To this day, the compounds can still disrupt the bottom of the habitat’s food chain. 

Monday, Congressman Bobby Scott delivered more than $11 million in federal dollars to clean up the spill’s long-lasting impacts to the Elizabeth River Project, who will then use the funding to contract the Army Corps of Engineers for help on the cleanup.

"To me it’s a miracle," Jackson said. 

"It's there because of pollution from defunct wood processors - important word there is defunct - because nobody is there to go after so we have to do this ourselves," Congressman Scott said near the site of the the future cleanup. 
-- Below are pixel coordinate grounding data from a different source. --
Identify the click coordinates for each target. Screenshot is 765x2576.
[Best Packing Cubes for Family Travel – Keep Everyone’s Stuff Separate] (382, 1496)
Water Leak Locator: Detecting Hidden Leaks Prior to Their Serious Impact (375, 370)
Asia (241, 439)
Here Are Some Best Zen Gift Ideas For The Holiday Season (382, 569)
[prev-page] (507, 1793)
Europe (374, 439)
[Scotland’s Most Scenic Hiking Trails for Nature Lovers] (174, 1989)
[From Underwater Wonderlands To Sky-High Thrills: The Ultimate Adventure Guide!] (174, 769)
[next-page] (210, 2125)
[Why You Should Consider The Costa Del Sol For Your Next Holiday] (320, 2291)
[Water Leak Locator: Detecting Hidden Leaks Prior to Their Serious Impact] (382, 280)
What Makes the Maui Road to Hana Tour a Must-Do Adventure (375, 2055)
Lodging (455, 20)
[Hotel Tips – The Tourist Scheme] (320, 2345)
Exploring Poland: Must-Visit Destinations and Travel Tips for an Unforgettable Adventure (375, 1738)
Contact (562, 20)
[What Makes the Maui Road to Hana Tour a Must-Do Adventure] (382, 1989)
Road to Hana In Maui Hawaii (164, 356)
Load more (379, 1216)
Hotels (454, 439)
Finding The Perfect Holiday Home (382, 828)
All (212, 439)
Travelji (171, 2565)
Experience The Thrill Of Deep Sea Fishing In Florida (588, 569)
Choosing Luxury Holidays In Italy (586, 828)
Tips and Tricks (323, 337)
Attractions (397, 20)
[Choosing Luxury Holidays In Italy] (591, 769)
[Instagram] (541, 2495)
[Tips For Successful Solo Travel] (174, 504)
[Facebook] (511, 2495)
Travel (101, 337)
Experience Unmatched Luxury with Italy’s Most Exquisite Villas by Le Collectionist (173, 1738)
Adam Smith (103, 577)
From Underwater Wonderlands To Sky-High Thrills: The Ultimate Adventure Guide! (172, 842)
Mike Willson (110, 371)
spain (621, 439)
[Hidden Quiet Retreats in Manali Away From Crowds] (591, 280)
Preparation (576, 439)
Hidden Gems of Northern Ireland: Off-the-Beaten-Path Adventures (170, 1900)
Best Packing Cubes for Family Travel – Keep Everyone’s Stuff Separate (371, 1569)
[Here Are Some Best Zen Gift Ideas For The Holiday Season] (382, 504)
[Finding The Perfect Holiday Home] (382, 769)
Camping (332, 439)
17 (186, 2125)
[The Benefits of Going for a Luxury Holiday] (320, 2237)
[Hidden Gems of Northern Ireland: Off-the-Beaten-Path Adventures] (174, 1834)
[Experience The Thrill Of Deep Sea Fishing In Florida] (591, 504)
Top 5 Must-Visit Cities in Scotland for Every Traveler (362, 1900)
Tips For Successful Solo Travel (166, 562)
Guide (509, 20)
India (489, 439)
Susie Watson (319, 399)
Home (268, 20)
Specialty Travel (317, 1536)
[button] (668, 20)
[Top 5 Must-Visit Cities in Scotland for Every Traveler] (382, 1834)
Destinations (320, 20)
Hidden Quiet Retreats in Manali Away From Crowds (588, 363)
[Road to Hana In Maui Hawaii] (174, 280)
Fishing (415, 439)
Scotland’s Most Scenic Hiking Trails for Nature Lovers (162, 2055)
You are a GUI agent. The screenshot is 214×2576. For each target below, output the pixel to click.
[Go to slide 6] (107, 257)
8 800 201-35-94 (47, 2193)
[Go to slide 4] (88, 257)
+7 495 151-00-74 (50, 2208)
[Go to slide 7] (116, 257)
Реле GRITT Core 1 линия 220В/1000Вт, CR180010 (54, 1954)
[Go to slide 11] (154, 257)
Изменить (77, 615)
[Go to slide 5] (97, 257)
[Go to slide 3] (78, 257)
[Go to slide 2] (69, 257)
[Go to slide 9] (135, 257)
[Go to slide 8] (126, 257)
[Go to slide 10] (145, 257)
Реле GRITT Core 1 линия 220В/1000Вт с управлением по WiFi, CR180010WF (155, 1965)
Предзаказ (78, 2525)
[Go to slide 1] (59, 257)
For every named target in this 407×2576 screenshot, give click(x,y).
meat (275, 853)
This new funding opens the door for the "final" phase of the restoration efforts near Money Point, according to Jackson. 
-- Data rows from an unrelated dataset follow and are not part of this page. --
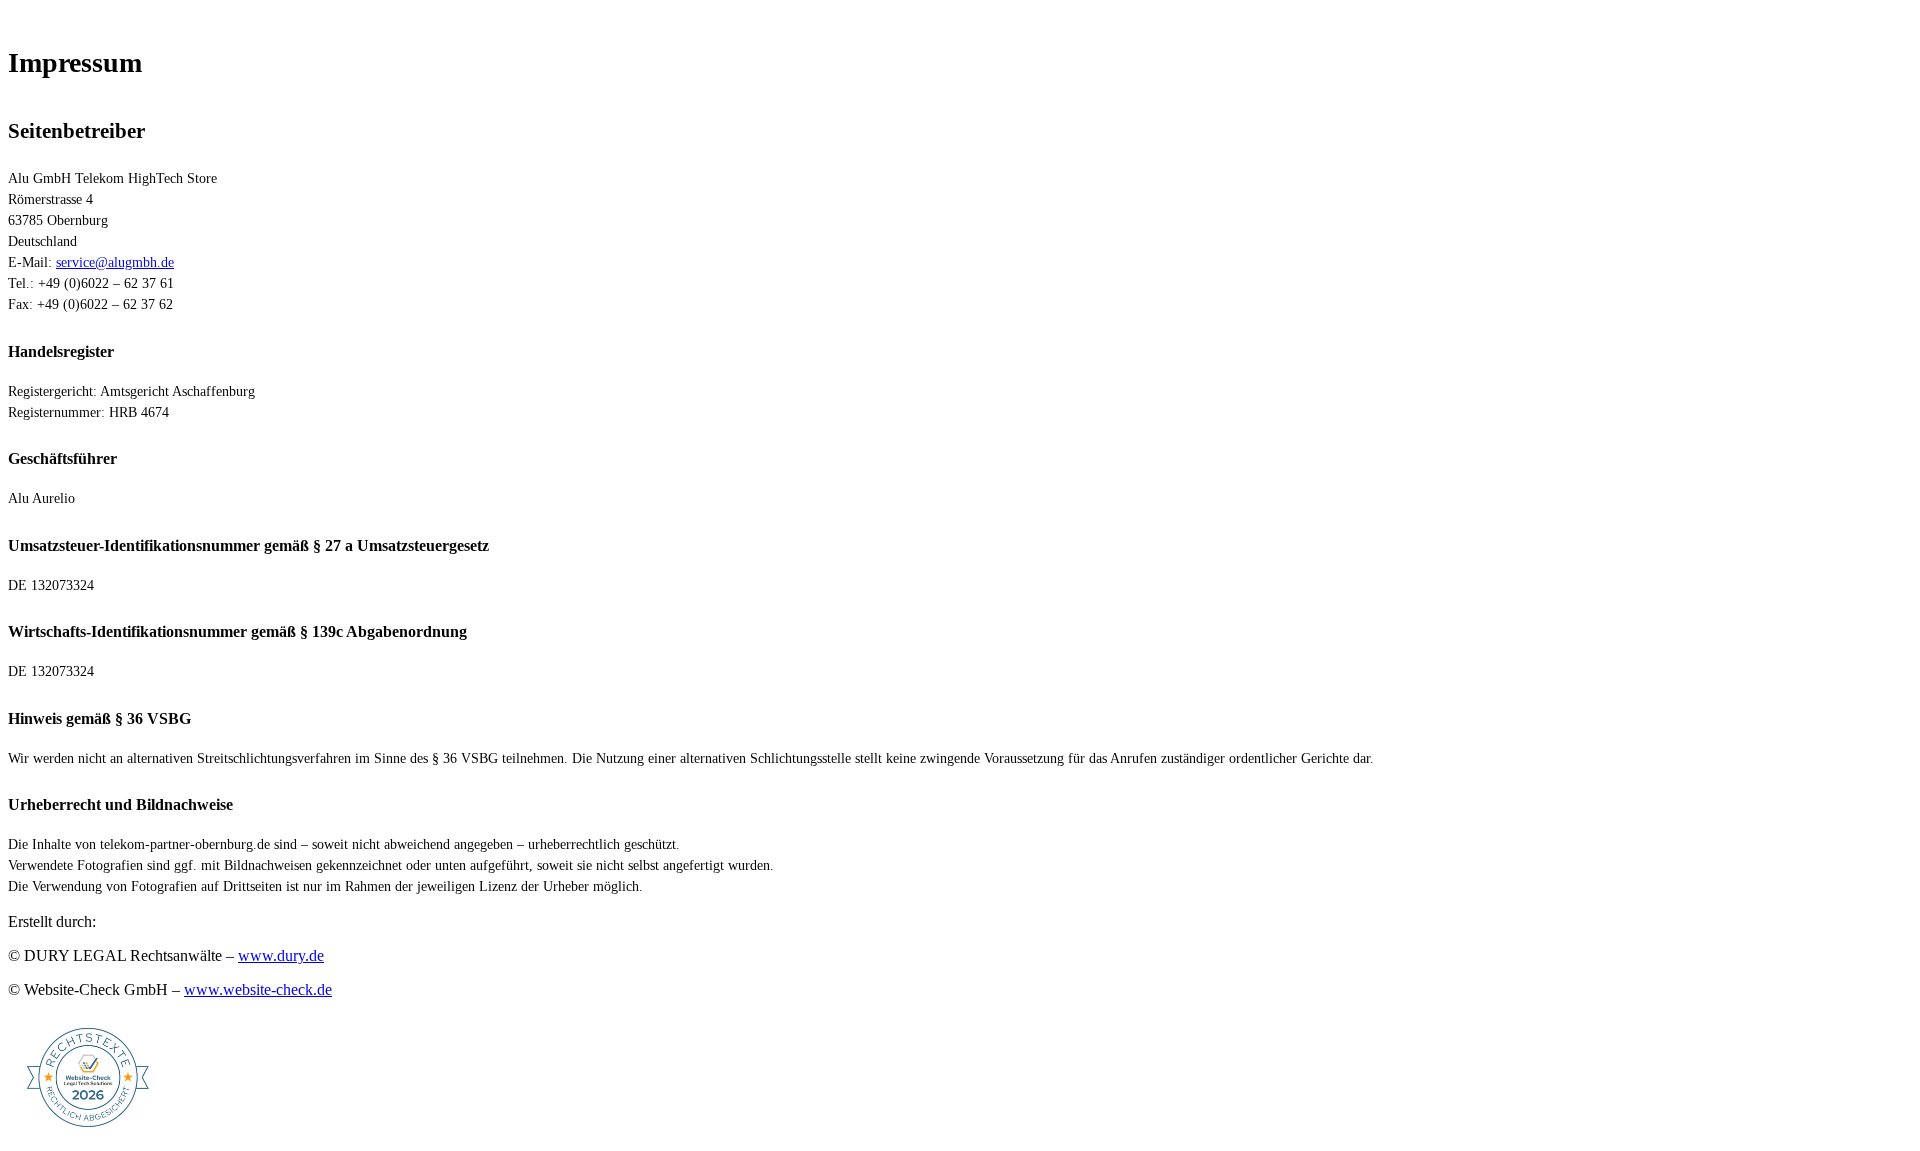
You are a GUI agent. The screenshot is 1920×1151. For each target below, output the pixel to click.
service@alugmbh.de (115, 262)
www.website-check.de (258, 989)
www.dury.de (281, 955)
The first two phases proved successful in improving fish and bird diversity for a section once deemed "dead."

Joe Rieger with the ERP cited that within a roughly ten-year time period starting in the mid 2000's, the number of fish species observed in the local environment increased from 3 to 26. 

The ERP, considering themselves the "catalyst" in this effort between federal funding and the work of the Army Corps of Engineers, will ask for more than $3 million in state level funding through the general assembly as a 25% match to Rep. Scott's delivered amount. 

In 2020, the southern branch of the Elizabeth River-- the closest branch to the Money Point site, graded a “C" in that year's scorecard.